Bug 2234948

Summary: [4.13 backport] Update client-go library to avoid crash on OCP 4.14
Product: [Red Hat Storage] Red Hat OpenShift Data Foundation Reporter: Travis Nielsen <tnielsen>
Component: rookAssignee: Subham Rai <srai>
Status: CLOSED ERRATA QA Contact: Shivam Durgbuns <sdurgbun>
Severity: urgent Docs Contact:
Priority: urgent    
Version: 4.13CC: kramdoss, odf-bz-bot, pbalogh, srai
Target Milestone: ---   
Target Release: ODF 4.13.3   
Hardware: Unspecified   
OS: Unspecified   
Whiteboard:
Fixed In Version: 4.13.3-2 Doc Type: No Doc Update
Doc Text:
Story Points: ---
Clone Of: Environment:
Last Closed: 2023-09-27 14:22:44 UTC Type: Bug
Regression: --- Mount Type: ---
Documentation: --- CRM:
Verified Versions: Category: ---
oVirt Team: --- RHEL 7.3 requirements from Atomic Host:
Cloudforms Team: --- Target Upstream Version:
Embargoed:

Description Travis Nielsen 2023-08-25 18:49:49 UTC
Description of problem (please be detailed as possible and provide log
snippests):

OCP-4.14 has a dependency on the k8s.io/client-go library which should be on version v0.26.4 or higher to avoid pods entering into the CrashLoopBackOff state when aggregated discovery is enabled on K8s 1.27+ environments, as also seen for RDR in #2228319.

Rook saw this failure upstream a few months back as seen in this issue: 
https://github.com/rook/rook/issues/12114

The upstream fix for Rook v1.11 is here: https://github.com/rook/rook/pull/12161

The fix is already in rook for ODF 4.14, but needs to be backported to 4.13.


Version of all relevant components (if applicable):

ODF 4.13

Does this issue impact your ability to continue to work with the product
(please explain in detail what is the user impact)?

Without this fix, Rook will fail when ODF 4.13 is run on OCP 4.14.

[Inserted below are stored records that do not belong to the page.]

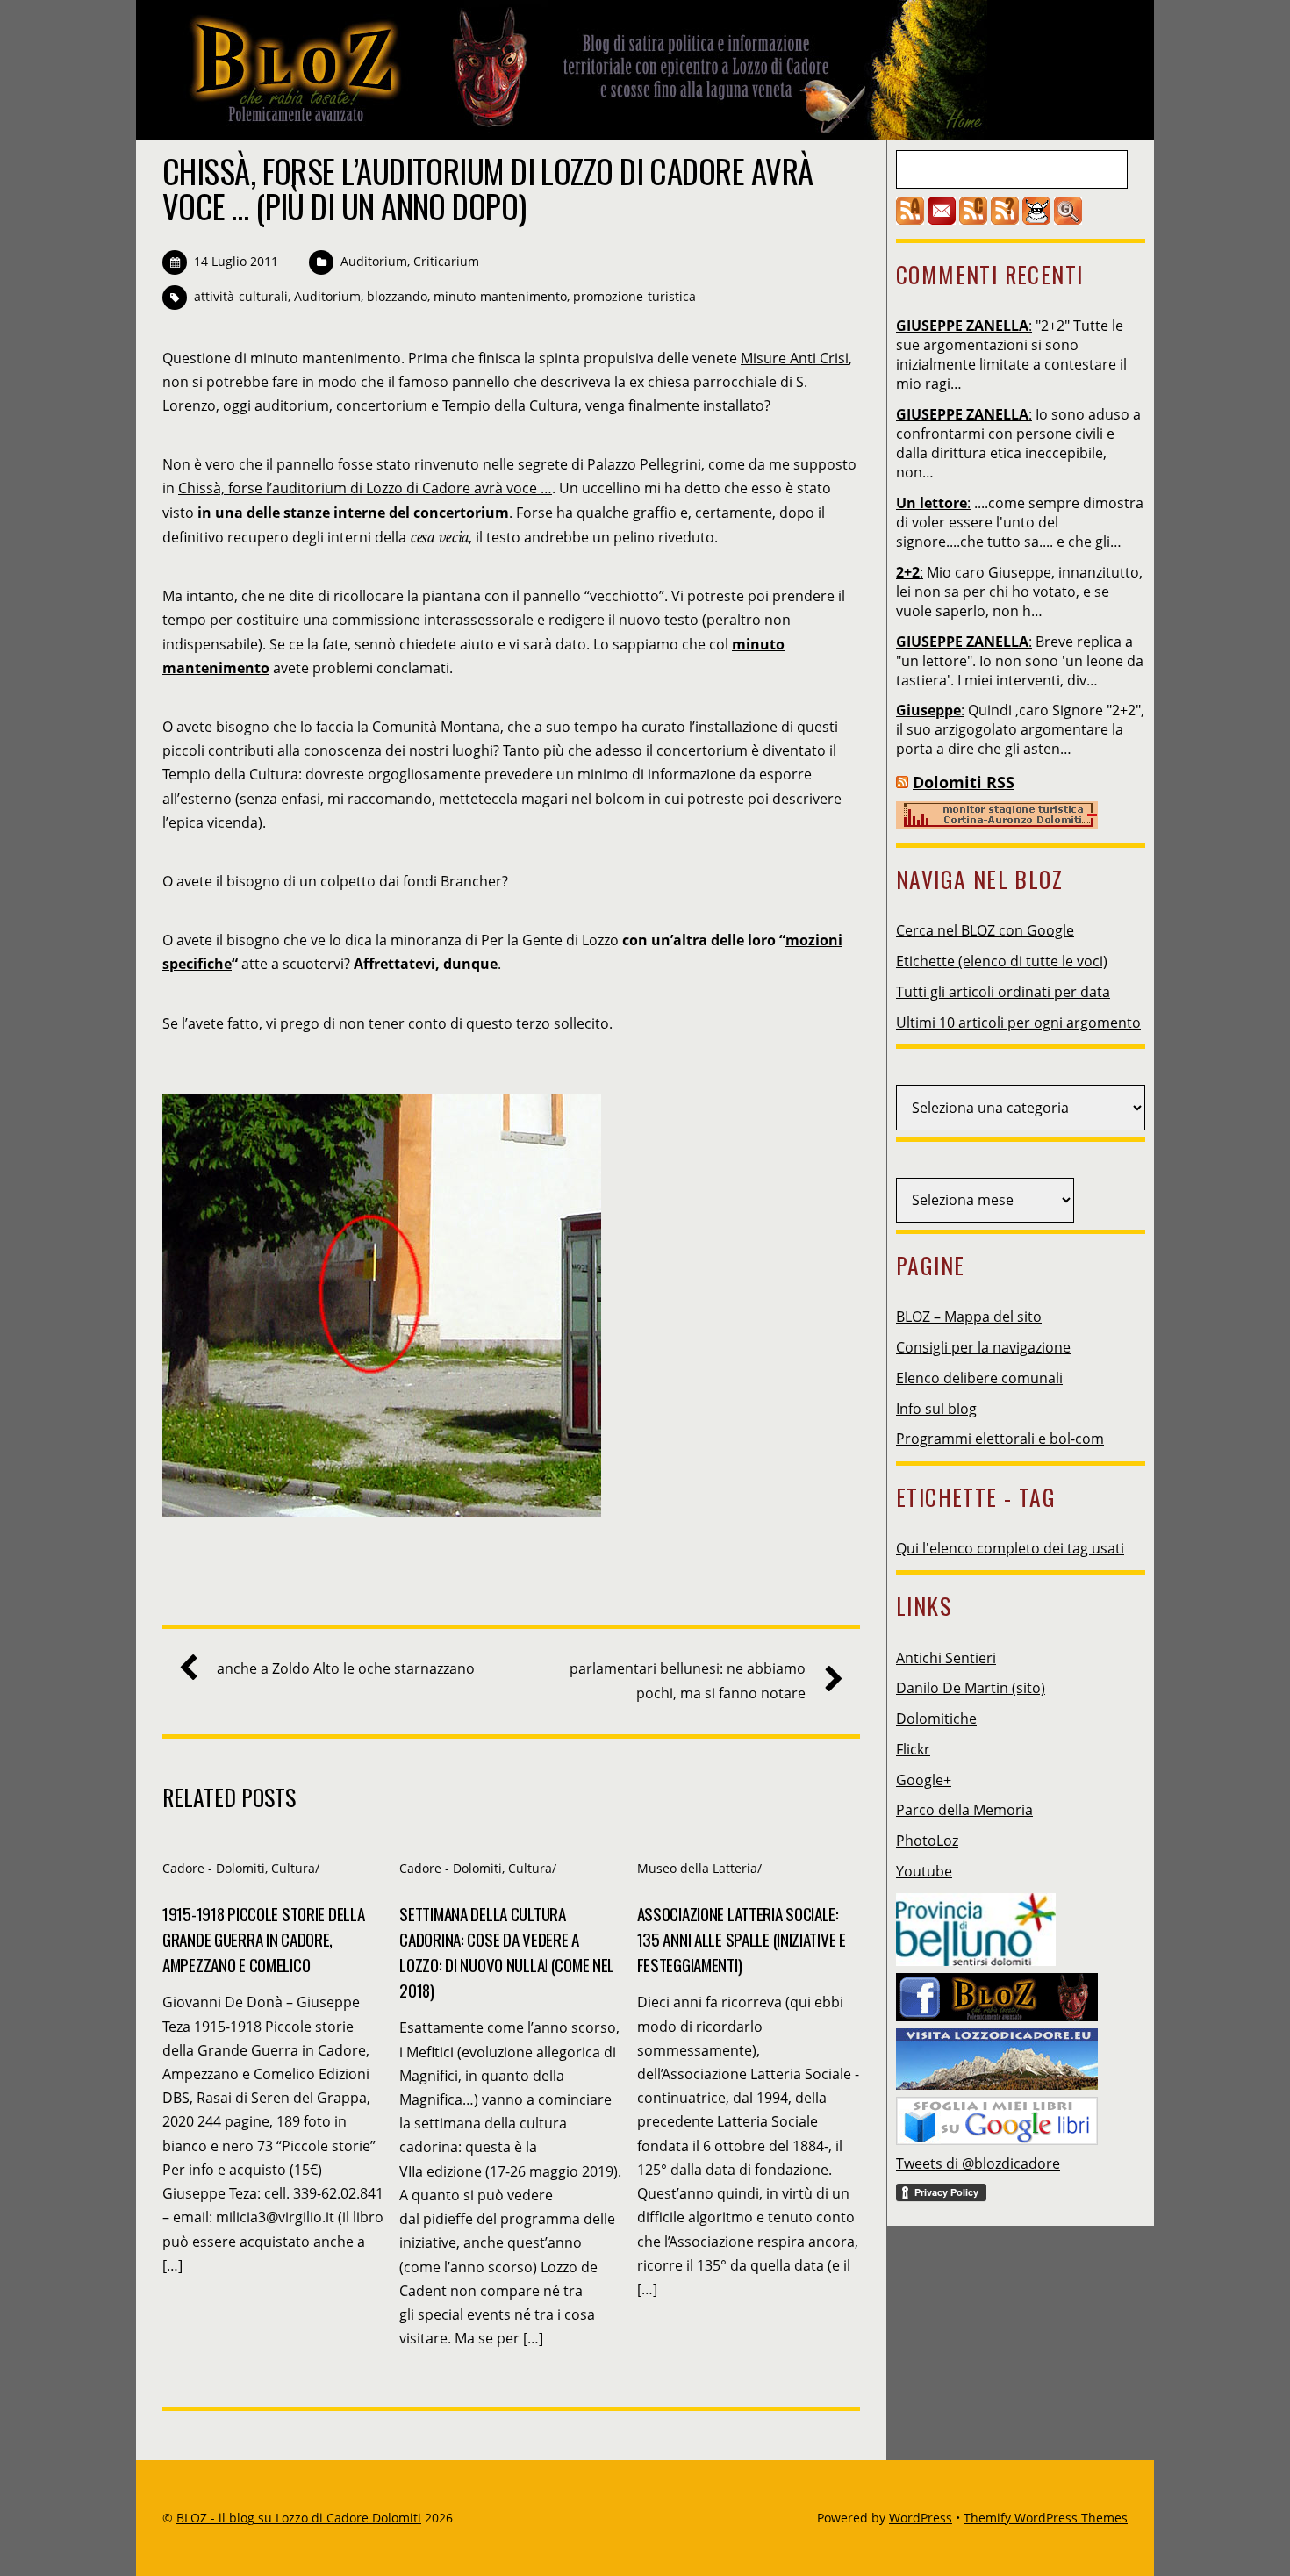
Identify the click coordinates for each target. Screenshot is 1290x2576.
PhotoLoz (927, 1840)
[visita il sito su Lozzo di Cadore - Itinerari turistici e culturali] (997, 2053)
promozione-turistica (634, 296)
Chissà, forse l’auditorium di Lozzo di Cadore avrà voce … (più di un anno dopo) (487, 188)
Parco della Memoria (964, 1809)
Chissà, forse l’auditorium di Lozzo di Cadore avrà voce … (365, 488)
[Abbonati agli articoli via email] (942, 219)
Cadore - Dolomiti (213, 1868)
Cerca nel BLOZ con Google (985, 930)
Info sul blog (936, 1408)
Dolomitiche (936, 1718)
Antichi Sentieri (946, 1658)
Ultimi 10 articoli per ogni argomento (1018, 1022)
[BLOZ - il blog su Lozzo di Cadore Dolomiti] (574, 126)
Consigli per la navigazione (983, 1347)
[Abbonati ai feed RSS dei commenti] (973, 219)
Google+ (923, 1780)
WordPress (920, 2517)
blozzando (397, 296)
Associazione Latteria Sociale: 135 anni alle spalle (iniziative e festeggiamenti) (741, 1939)
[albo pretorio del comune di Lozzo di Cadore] (1036, 219)
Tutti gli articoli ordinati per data (1003, 991)
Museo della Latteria (697, 1868)
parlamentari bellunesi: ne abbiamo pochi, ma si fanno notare (688, 1680)
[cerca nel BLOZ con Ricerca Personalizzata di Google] (1068, 219)
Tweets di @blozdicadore (978, 2163)
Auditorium (373, 261)
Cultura (293, 1868)
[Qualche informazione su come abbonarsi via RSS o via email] (1005, 219)
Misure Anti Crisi (795, 358)
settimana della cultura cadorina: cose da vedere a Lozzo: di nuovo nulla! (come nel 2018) (506, 1952)
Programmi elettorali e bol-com (1000, 1438)
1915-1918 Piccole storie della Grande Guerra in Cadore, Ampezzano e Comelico (263, 1939)
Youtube (924, 1871)
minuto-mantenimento (500, 296)
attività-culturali (241, 296)
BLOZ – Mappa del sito (969, 1316)
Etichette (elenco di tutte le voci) (1001, 961)
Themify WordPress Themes (1046, 2517)
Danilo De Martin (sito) (970, 1687)
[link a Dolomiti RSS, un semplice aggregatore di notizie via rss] (902, 782)
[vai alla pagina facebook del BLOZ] (997, 1992)
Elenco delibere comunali (979, 1378)
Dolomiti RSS (963, 782)
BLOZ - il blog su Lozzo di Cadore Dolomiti (298, 2517)
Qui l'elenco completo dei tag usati (1010, 1548)
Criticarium (446, 261)
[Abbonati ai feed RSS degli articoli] (910, 219)
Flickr (913, 1749)
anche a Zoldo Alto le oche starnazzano (346, 1668)
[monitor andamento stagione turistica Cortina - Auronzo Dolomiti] (997, 824)
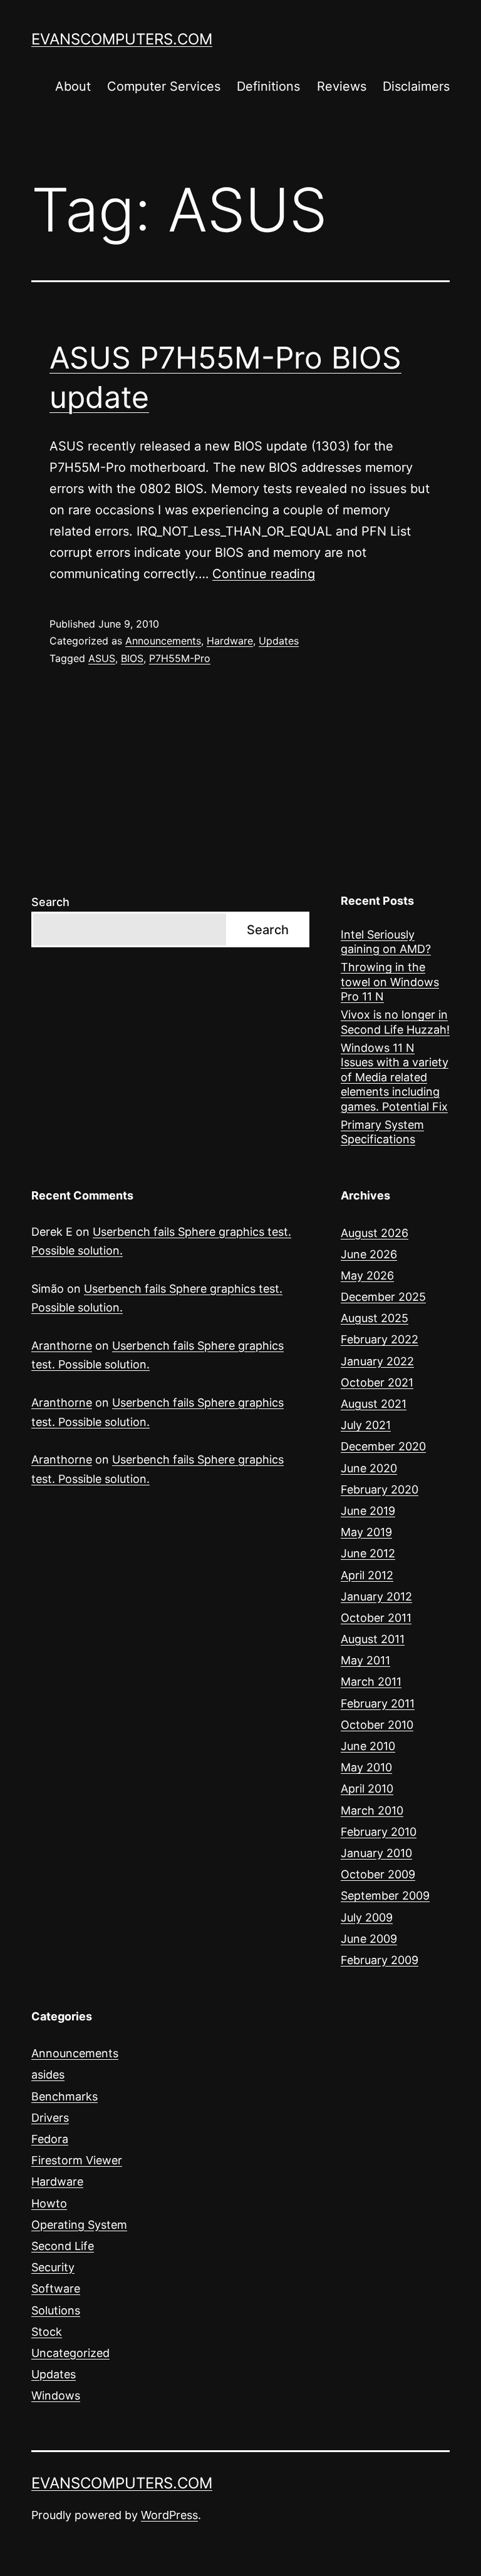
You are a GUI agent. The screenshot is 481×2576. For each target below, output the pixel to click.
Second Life (62, 2246)
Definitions (268, 86)
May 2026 (367, 1275)
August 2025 (374, 1318)
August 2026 (374, 1233)
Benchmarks (64, 2096)
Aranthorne (61, 1345)
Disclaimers (416, 86)
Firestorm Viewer (76, 2160)
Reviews (341, 86)
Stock (46, 2331)
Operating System (79, 2224)
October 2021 (377, 1382)
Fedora (49, 2139)
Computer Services (163, 86)
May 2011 (365, 1660)
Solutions (55, 2310)
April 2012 (367, 1575)
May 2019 (366, 1532)
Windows (55, 2395)
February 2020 (379, 1489)
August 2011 (373, 1639)
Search (50, 902)
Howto (49, 2203)
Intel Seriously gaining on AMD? (386, 941)
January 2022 (377, 1361)
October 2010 (377, 1724)
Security (53, 2267)
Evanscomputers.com (121, 39)
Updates (279, 640)
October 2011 (376, 1617)
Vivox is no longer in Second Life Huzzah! (395, 1022)
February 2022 (379, 1339)
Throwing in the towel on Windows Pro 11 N (390, 981)
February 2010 (378, 1831)
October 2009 (378, 1874)
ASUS (101, 658)
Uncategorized (70, 2353)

Is there any workaround available to the best of your knowledge?

No

Rate from 1 - 5 the complexity of the scenario you performed that caused this
bug (1 - very simple, 5 - very complex)?

1

Can this issue reproducible?

It will be 100% reproducible if we don't get a fix out before OCP 4.14 is released.


Can this issue reproduce from the UI?

NA

If this is a regression, please provide more details to justify this:

NA

Steps to Reproduce:
1. Install OCP 4.14 
2. Install ODF 4.13


Actual results:

The operator would crash

Expected results:

The operator should not crash

Additional info:

Comment 3 Travis Nielsen 2023-08-25 18:53:15 UTC
Subham, please look at backporting https://github.com/rook/rook/pull/12161 to downstream release-4.13

Comment 4 Travis Nielsen 2023-08-25 18:56:51 UTC
Or if there are merge conflicts, perhaps there is a more scoped fix similar to the fix that ocs operator made: https://github.com/red-hat-storage/ocs-operator/commit/a35a4f970894170a9dadd525e1b590b40b63985a

Comment 11 Shivam Durgbuns 2023-09-11 10:35:33 UTC
Moving to verified, as deployment completed without any crashloopback of pods
Job: https://ocs4-jenkins-csb-odf-qe.apps.ocp-c1.prod.psi.redhat.com/job/qe-deploy-ocs-cluster/29202/

Comment 17 errata-xmlrpc 2023-09-27 14:22:44 UTC
Since the problem described in this bug report should be
resolved in a recent advisory, it has been closed with a
resolution of ERRATA.

For information on the advisory (Important: Red Hat OpenShift Data Foundation 4.13.3 security and bug fix update), and where to find the updated
files, follow the link below.

If the solution does not work for you, open a new bug report.

https://access.redhat.com/errata/RHSA-2023:5376